Taken from the November issue of Dazed & Confused:
Genre-defying Brooklyn musician Fatima Al Qadiri: “Timur Si-Qin’s work half espouses the language of marketing technology and half mines a quarry of medieval artefacts, creating an amalgamation of sterile and ancient that’s familiar yet wholly alien.”
Berlin-based multimedia artist Timur Si-Qin explores the universality of aesthetic motifs in advertisements. For his series Axe Effect, he impaled Axe-branded men’s shower-gel bottles on medieval swords, causing them to bleed neon fluids. It was his way of symbolising the “violent and erotic inter-penetration of the arms race and the mating call in the guise of
product placement.”
Si-Qin’s fascination with the repetitious nature of advertisements and stock photography may partly come from his worldly upbringing.
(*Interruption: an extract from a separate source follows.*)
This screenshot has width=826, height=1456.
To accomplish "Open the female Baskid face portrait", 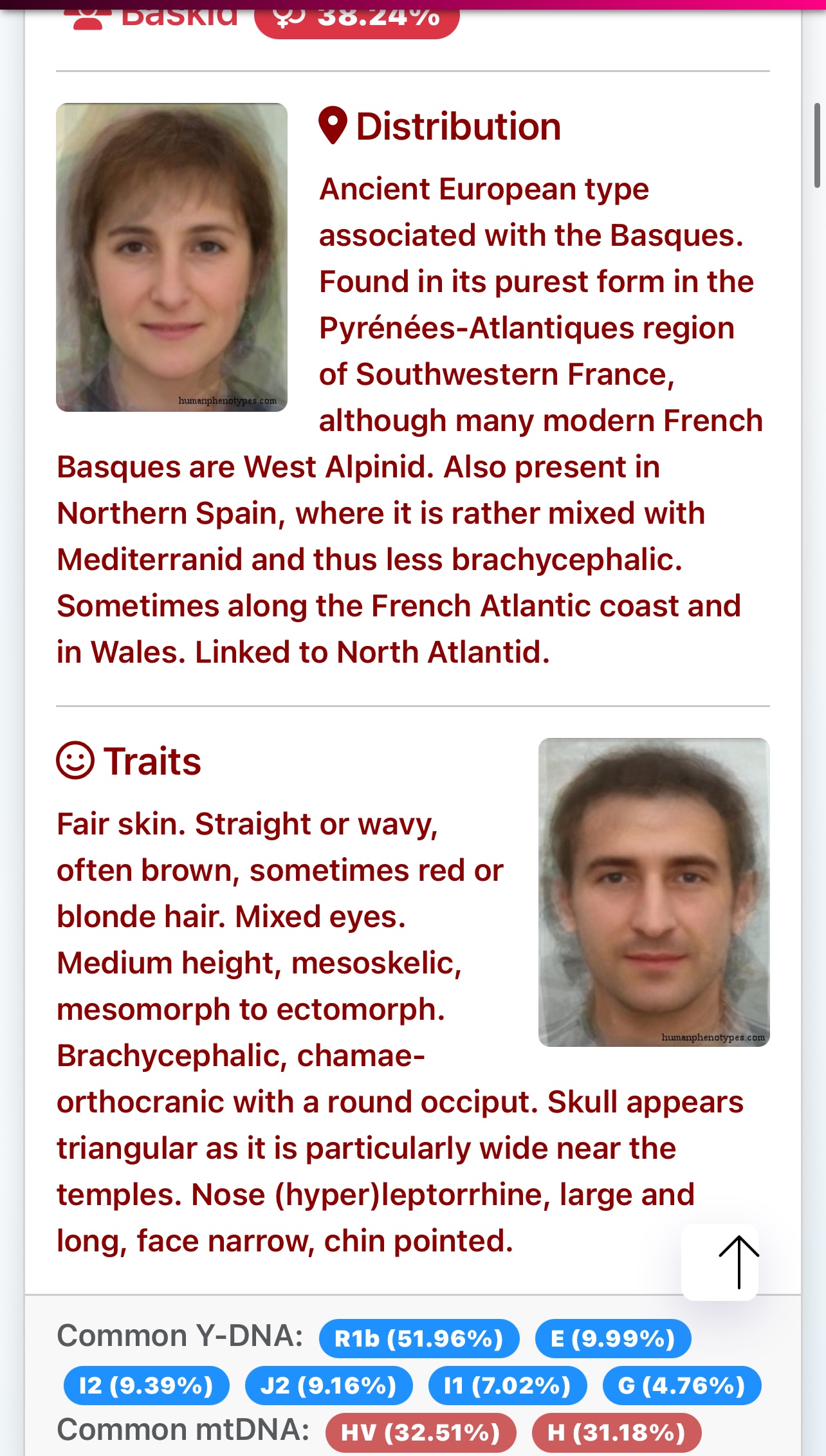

He was born in Berlin but spent a portion of his childhood with his grandmother in Beijing and lived in Tucson, Arizona, as a teenager. His ex-stepfather introduced him to Native American culture; he recalls sweat-lodge ceremonies and sun dances at which men had their pectoral muscles pierced by eagles’ talons and were then suspended by their flesh until they tore through.
“The advantage of growing up in these different cultures is that you see what it is about social behaviour that is specific to any given culture, and what is more universal,” Si-Qin says. “I use stock images in my work and it’s like being on the trail of universality – finding images that seem to be effective cross-culturally and taking that as evidence of a common biology or as evidence for a shared past.”
I’m interested in the deep past, the causal chain of events that goes into contemporary image culture
His works are futuristic yet familiar in an almost disturbing way, echoing the likes of Aldous Huxley’s Brave New World. “I’m interested in the deep past, the causal chain of events that goes into contemporary image culture,” he explains. Another series, Infinite Surrender, Focused Control, saw destroyed yoga mats suspended on walls, alongside images of women’s faces airbrushed to perfection.
“Female faces key into neurological modules for facial recognition,” he argues. “What’s interesting is how the female face emphasises the gender dismorphism humans have when it comes to facial advertisement imagery. Studies show that attractive female faces stick in the memory longer. It’s not just true for men, it’s also true for women – the advertisement is always more effective with a female face. Why is that?” Si-Qin’s work may create more questions than answers, but isn’t that the point?